Treatment depends on the number of vascular spaces within the lesion and the amount of more solid tissue. Lesions with a more spacious component (ie: more venous lakes) are more suitable for injection therapy or ‘sclerotherapy’ than those that are predominantly solid in nature. Depending on the site, size amongst other factors certain lesions are suitable for surgical removal.

Treatment options will be discussed in the multidisciplinary clinic with the patients’ opinion taken into account.

Sclerotherapy is a type of treatment that involves the injection of a special chemical into the venous malformation to ultimately shrink it and relieve the symptoms it is causing. Various substances can be used but most commonly the chemical used is Sodium Tetradecylsulphate (Fibrovein). When injected into a lesion it causes an inflammatory reaction which leads to localised blood clots and the formation of a scar in place of the venous malformation. This corresponds to shrinkage of the malformation. This is carried out under ultrasound and x-ray control as the doctor needs to be sure that the correct part of the malformation is accessed with the needle and needs to assess the degree of communication with adjacent communicating veins.

Often a ‘course’ of multiple injections are required to adequately treat a venous malformation and it can be some time before the patient notices a significant difference. Not all venous malformations are successfully treated in this way but in the vast majority of cases significant results are achieved. Sclerotherapy is not a ‘cure’ for these malformations but is aimed at symptom control and reduction in size. Sclerotherapy may not treat skin discolouration associated with some malformations. It is typically carried out as a day case procedure in hospital.

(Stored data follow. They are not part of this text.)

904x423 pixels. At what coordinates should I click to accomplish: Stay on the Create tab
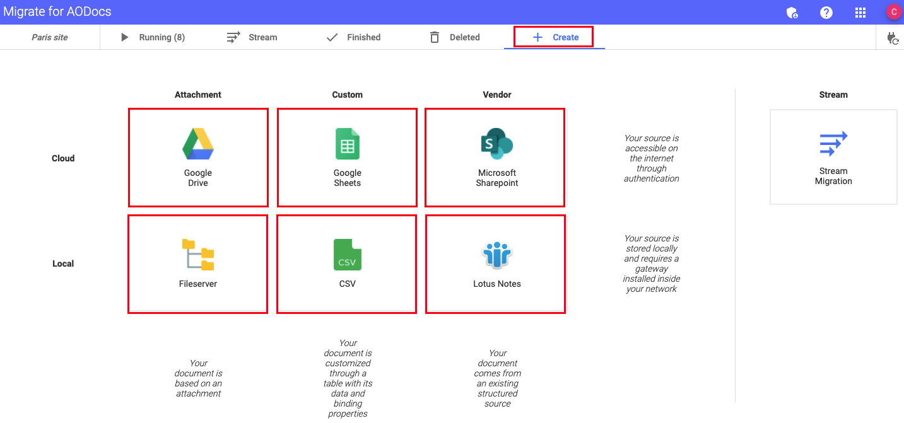(553, 37)
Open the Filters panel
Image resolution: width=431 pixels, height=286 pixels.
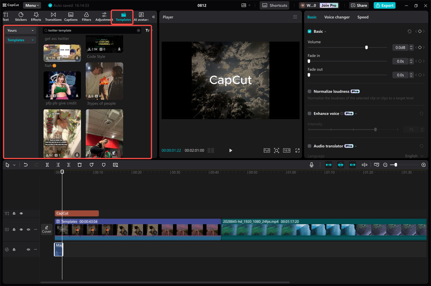(86, 16)
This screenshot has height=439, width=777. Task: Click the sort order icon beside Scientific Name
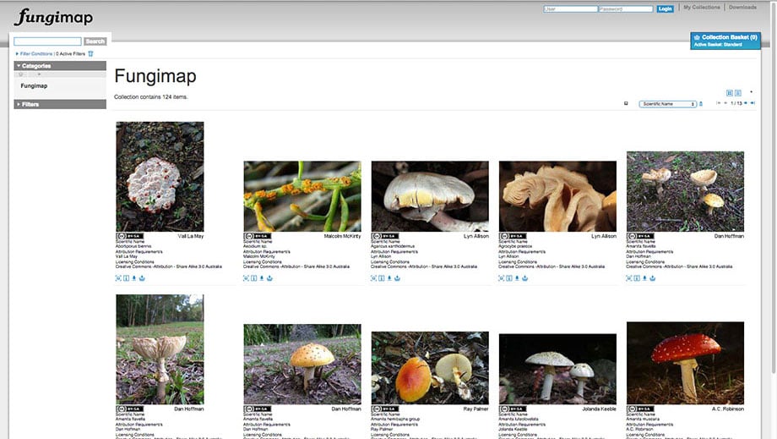point(700,104)
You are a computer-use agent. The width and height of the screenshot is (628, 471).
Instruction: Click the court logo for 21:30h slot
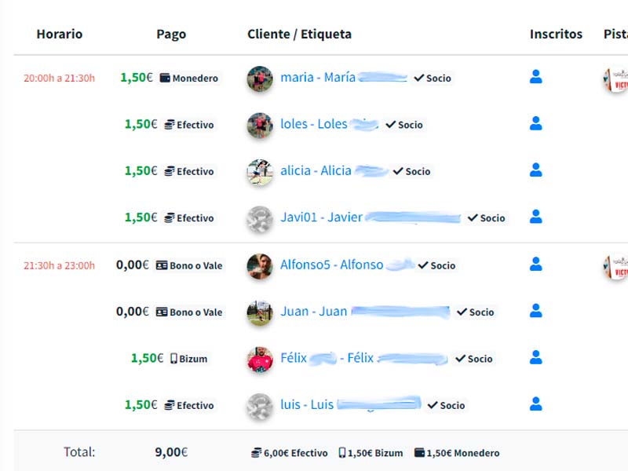616,267
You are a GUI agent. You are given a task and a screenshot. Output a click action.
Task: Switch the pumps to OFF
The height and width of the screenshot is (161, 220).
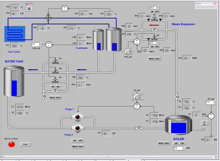click(x=80, y=140)
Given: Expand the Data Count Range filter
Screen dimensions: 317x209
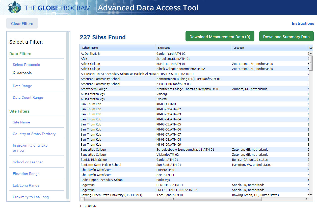Looking at the screenshot, I should point(28,97).
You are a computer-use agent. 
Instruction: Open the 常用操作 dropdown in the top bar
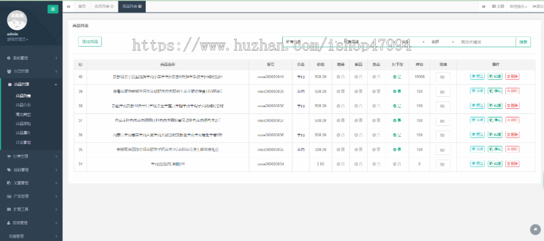point(519,7)
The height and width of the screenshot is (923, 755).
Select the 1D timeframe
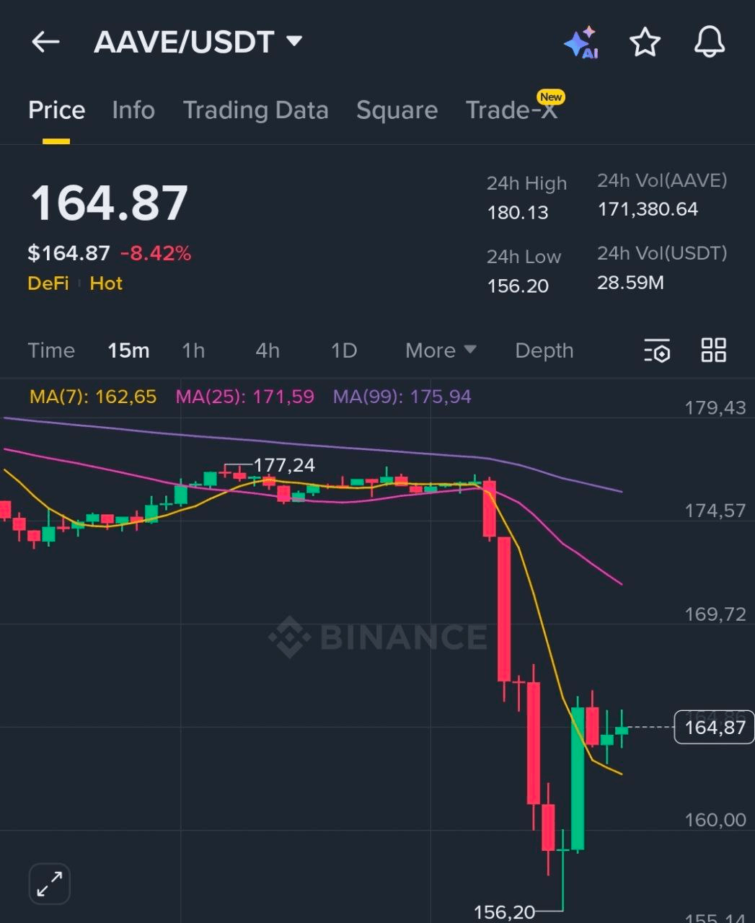click(x=344, y=350)
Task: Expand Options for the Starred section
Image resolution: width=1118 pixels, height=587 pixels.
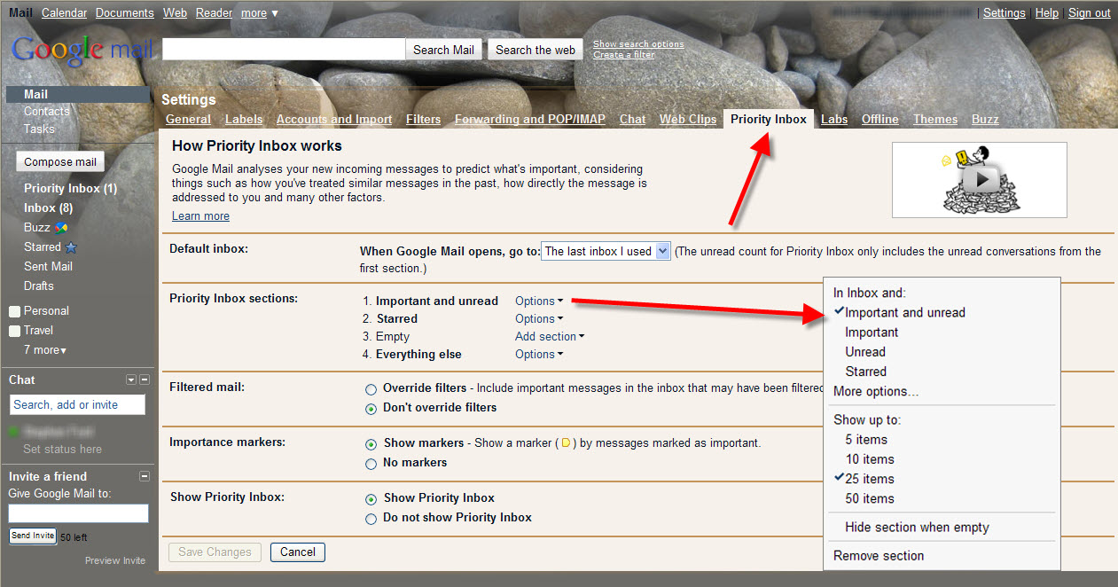Action: (x=538, y=319)
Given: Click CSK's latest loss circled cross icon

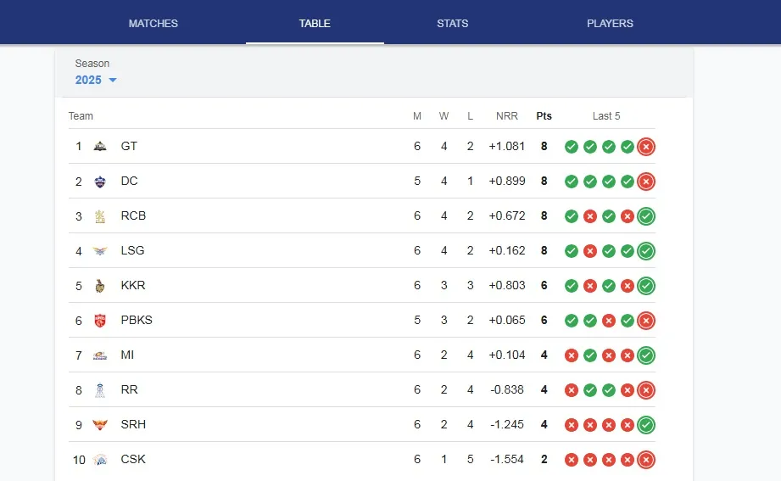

Immediately after the injection considerable swelling can occur along with pain. This usually settles within days – weeks of the injection. Pain is usually adequately treated with oral pain killers. It is when this swelling settles that there is a noticeable reduction in the size and / or symptoms of the malformation.

There is a small risk of infection and bleeding but as sclerotherapy is carried out via a needle puncture and not an incision this is unusual.

There is a small chance that the skin over the malformation will breakdown and lead to a blister or even a small ulcer, but this will improve in time and possibly leave a scar. This is more common in superficial malformations that involve the skin or occupy a large area directly under the skin (subcutaneous). Surgical revision of sclerotherapy induced scars is an option should this be required.

If a malformation is near a nerve or group of nerves the swelling induced by sclerotherapy can sometime compress the nerve and stun it. This can lead to loss of sensation in the area or even local muscle weakness; this can for example occur in facial lesions but is uncommon. This condition is termed ‘neuropraxia’ and if it occurs at all is often temporary and is rarely permanent.

General anaesthetic is often required for sclerotherapy and this carries a small risk.

These are the general risks and the multidisciplinary team will discuss more specific risks to an individual according to the size, site and type of malformation.